It seems that x += 1 will actually modify x in-place. And the problem "one of the variables needed for gradient computation has been modified " did occur when I try to bifurcate the data flow like this
x = self.conv1(input) # main branch
x_p = self.conv1_p(x) # another branch
x += some_layer # main branch
It worked when I change it to:
x = self.conv1(input) # main branch
x_p = self.conv1_p(x) # another branch
x = x + some_layer # main branch
So I thought maybe we should use x = x + everywhere. But then I remember that the official ResNet implementation is actually using the in-place version out += residual and it works.
So I was just wondering when do we have to use x = x + and when should the x += be acceptable.
x = self.conv1(input) # main branch
# x is a Variable containing a tensor whose value is the output of conv1
x_p = self.conv1_p(x) # another branch
# Here, x is used as input to conv1_p, since conv1_p will need the value of x
# to compute the backward pass, it marks it to be saved for the backward pass.

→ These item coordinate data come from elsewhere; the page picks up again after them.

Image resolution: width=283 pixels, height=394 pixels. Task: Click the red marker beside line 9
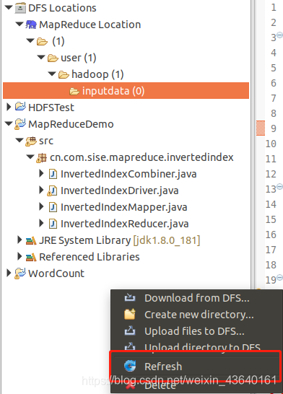pyautogui.click(x=261, y=128)
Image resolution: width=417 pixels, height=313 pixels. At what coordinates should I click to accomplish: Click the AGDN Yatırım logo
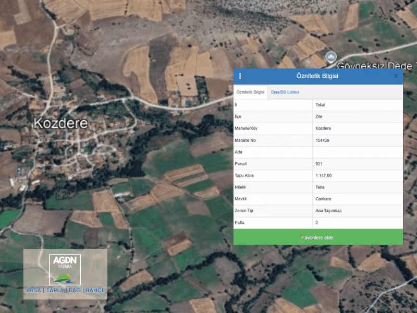point(65,269)
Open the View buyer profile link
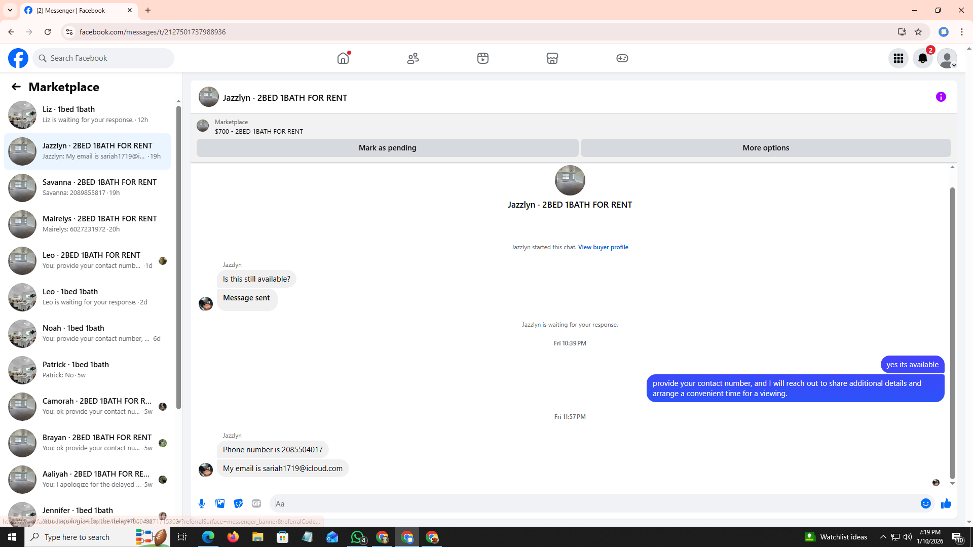Screen dimensions: 973x547 pos(603,247)
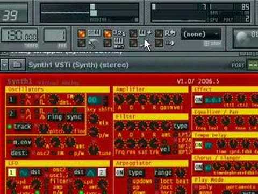Toggle the loop recording R button
Viewport: 258px width, 194px height.
coord(159,34)
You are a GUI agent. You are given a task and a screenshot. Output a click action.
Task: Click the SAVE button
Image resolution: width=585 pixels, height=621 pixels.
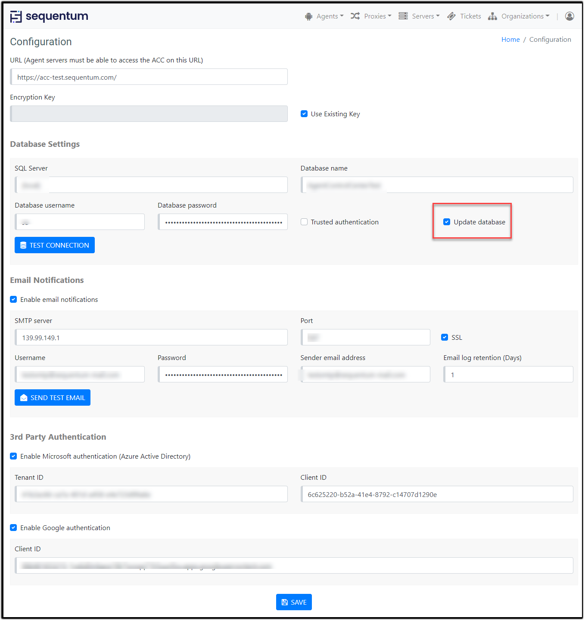[294, 602]
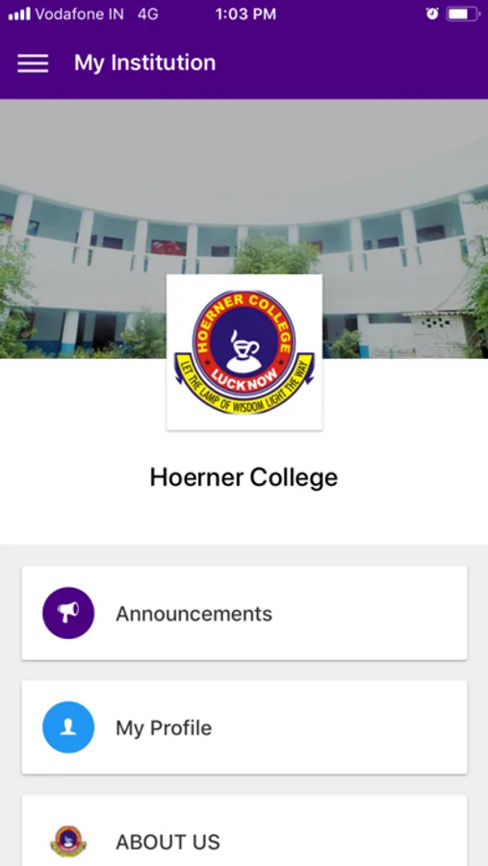The image size is (488, 866).
Task: Open the Hoerner College logo image
Action: pyautogui.click(x=244, y=352)
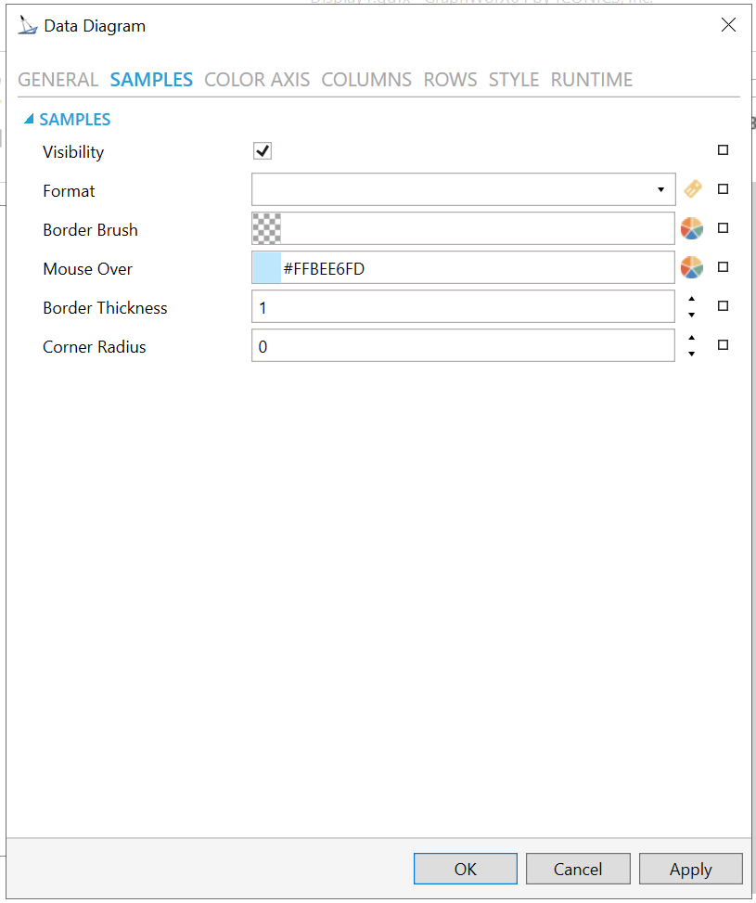
Task: Confirm the dialog with OK
Action: 465,869
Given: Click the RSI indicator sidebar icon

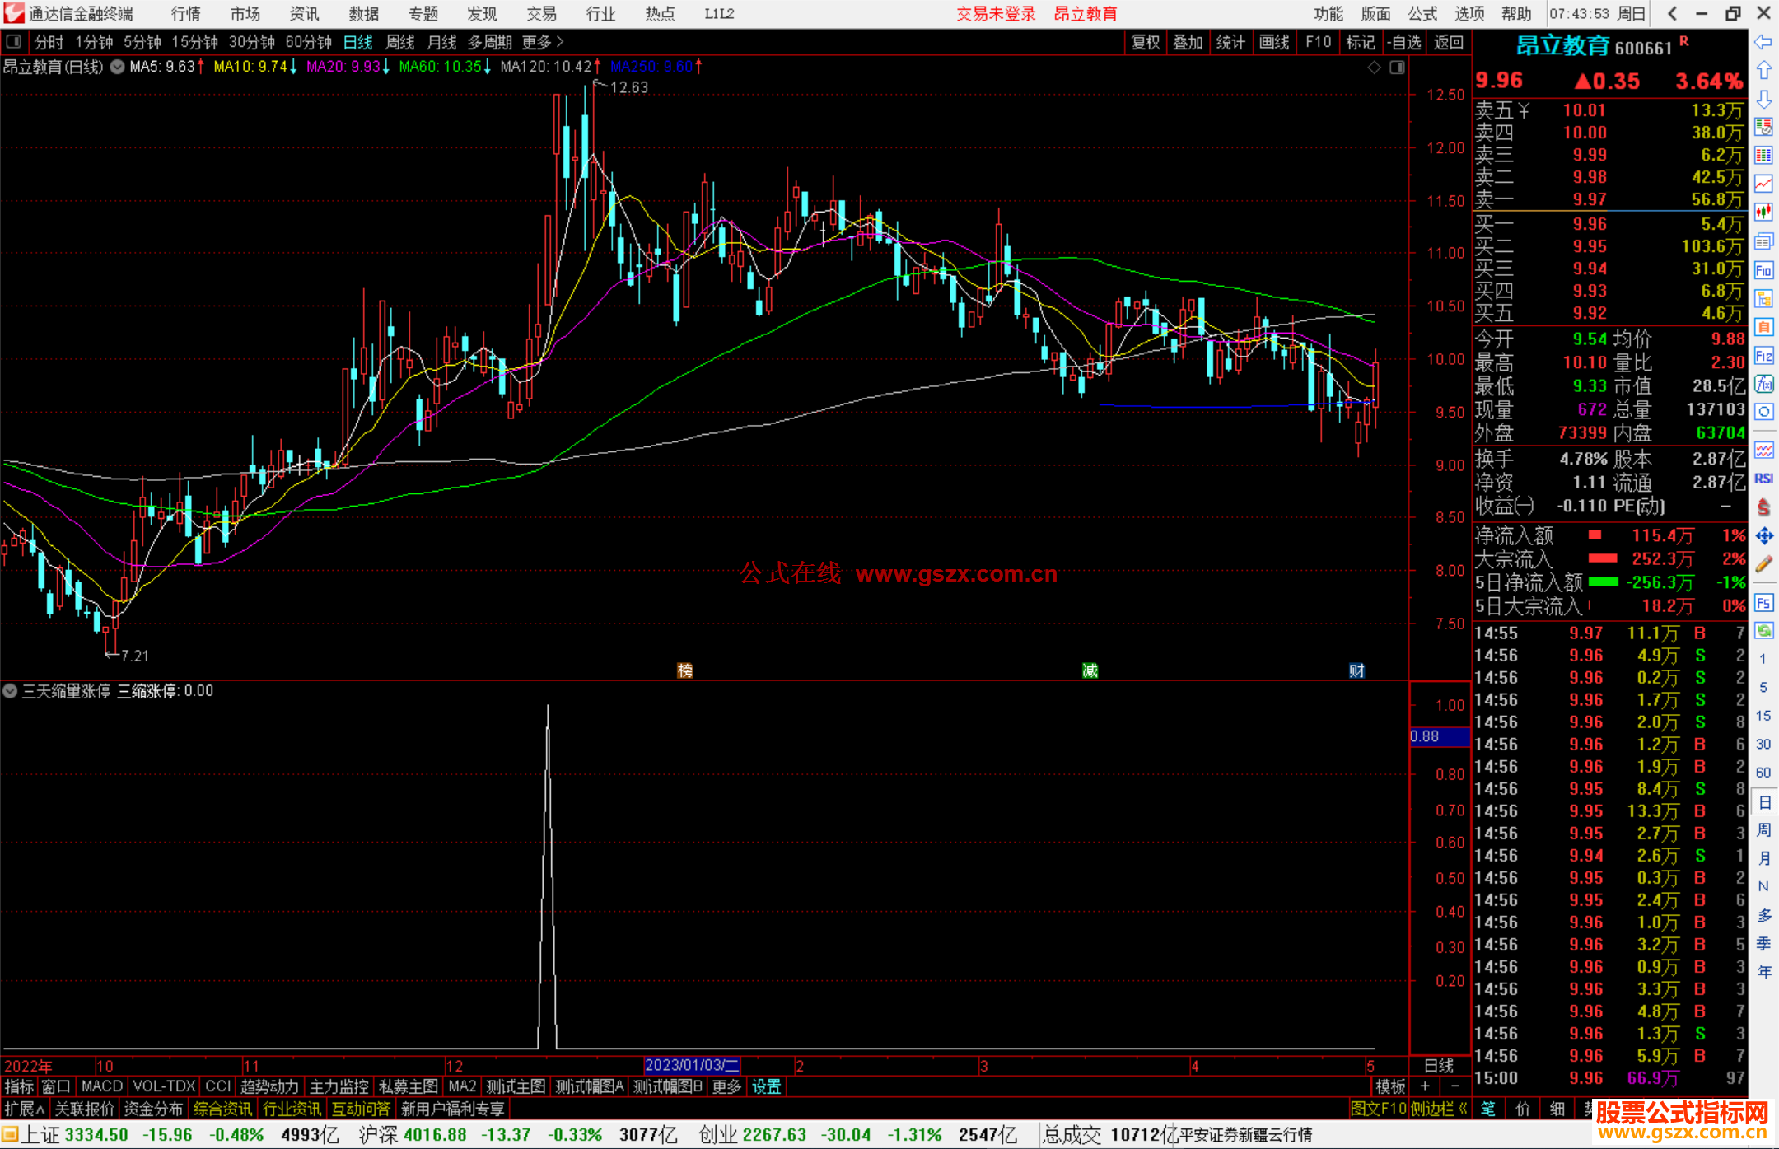Looking at the screenshot, I should [x=1763, y=479].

x += some_layer # main branch
# Here you try to modify the tensor x inplace, if you do so, it would not contain
# the output of conv1 anymore, and conv1_p would not be able to compute its
# backward, so this is forbidden
In you second example, everything is the same but the last line.
When you do x = x + some_layer, you create a new tensor that will contain the result of x + some_layer then assign this tensor to the python variable x. Here the Tensorx that contains the output of conv1 has not been changed, and so conv1_p can compute it’s backward without problem.
The difference between x = x + and x += is that the first operation creates a new tensor while the second one does not create any new Tensor. So the second one can be considered a small optimization speed and memory wise, but is not always possible.
Because out here is the output of a batchnorm layer, and batchnorm layer does not require it’s output to be able to perform the backward pass. So you can modify it inplace without any problem.